Input data:

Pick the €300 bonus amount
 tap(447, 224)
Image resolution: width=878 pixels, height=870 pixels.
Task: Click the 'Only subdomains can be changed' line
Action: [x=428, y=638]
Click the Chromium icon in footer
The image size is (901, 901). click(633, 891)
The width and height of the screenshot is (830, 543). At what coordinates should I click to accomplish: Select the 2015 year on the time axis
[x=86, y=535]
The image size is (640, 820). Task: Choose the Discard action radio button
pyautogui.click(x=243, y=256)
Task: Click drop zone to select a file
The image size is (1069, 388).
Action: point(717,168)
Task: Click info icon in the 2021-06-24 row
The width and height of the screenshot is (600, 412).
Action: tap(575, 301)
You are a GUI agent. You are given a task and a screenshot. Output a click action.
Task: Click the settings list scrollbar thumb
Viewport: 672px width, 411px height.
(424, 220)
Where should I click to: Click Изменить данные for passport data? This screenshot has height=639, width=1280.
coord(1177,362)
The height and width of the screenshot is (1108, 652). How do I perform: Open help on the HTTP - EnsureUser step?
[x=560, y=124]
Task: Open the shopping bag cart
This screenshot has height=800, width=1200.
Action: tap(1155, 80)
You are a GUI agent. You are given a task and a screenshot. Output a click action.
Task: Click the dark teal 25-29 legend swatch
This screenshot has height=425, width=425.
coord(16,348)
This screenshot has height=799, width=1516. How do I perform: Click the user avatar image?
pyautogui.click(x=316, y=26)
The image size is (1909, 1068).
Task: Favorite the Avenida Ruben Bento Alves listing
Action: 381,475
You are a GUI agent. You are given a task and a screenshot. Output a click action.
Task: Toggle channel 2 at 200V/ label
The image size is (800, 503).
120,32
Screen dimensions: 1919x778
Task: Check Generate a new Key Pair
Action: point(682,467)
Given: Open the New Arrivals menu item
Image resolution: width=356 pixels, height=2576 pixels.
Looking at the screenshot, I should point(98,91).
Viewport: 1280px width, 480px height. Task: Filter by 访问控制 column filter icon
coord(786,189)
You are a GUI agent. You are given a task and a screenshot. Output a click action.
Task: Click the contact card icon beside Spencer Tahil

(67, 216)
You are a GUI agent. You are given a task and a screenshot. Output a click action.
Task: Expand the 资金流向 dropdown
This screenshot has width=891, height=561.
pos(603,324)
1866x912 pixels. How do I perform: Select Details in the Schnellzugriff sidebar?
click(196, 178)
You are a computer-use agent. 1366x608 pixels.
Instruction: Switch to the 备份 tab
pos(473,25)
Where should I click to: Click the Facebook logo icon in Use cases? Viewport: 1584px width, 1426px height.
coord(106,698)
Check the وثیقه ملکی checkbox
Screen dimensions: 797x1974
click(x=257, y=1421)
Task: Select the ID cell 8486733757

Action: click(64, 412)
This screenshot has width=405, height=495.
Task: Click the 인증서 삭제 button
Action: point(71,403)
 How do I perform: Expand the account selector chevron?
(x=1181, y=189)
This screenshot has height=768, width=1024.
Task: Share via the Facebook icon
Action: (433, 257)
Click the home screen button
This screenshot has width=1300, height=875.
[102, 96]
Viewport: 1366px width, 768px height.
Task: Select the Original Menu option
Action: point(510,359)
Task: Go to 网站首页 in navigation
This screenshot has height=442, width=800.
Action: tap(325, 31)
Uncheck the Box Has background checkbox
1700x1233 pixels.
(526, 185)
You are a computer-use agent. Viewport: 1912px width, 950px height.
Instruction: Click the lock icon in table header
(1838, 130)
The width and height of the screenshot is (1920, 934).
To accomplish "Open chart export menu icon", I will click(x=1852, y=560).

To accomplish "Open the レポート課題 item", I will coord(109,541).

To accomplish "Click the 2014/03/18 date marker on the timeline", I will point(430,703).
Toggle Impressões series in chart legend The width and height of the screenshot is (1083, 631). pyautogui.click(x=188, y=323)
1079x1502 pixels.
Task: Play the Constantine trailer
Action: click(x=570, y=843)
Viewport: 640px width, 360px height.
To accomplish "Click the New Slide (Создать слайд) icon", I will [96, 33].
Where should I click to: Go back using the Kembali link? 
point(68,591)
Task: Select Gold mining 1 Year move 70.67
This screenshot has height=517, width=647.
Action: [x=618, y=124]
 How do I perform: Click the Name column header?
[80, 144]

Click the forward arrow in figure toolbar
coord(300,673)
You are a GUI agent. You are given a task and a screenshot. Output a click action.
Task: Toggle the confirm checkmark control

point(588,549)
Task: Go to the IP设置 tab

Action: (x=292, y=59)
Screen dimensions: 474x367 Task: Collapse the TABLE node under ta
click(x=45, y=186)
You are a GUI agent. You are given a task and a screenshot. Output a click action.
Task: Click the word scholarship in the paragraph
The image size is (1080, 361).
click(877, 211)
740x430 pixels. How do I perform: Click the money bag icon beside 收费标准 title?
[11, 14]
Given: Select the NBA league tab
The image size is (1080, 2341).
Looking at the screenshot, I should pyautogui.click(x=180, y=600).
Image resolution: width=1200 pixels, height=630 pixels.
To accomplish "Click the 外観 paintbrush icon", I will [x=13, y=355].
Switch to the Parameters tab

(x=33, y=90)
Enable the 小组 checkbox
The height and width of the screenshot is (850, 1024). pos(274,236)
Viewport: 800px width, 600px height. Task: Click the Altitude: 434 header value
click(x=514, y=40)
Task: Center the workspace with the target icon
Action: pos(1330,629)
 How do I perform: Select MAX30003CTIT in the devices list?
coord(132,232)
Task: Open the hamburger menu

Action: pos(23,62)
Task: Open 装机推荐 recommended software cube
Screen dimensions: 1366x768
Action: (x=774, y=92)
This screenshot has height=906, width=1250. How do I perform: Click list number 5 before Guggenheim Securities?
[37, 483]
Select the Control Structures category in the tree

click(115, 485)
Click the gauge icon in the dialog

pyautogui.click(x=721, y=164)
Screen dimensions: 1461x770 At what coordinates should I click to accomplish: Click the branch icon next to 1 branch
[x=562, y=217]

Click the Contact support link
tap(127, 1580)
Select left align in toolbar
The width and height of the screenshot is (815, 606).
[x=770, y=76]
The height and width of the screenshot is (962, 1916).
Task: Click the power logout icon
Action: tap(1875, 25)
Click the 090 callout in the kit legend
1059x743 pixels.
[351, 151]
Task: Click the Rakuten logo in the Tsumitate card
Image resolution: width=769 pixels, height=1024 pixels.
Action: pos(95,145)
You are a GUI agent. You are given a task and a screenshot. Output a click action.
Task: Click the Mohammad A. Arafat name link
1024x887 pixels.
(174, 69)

What you need to do:
Return, from the data above, each line in which the string "item" appears.

Reply to the task:
Given: Open the New Arrivals menu item
To accomplish "Open the レポート課題 item", I will coord(109,541).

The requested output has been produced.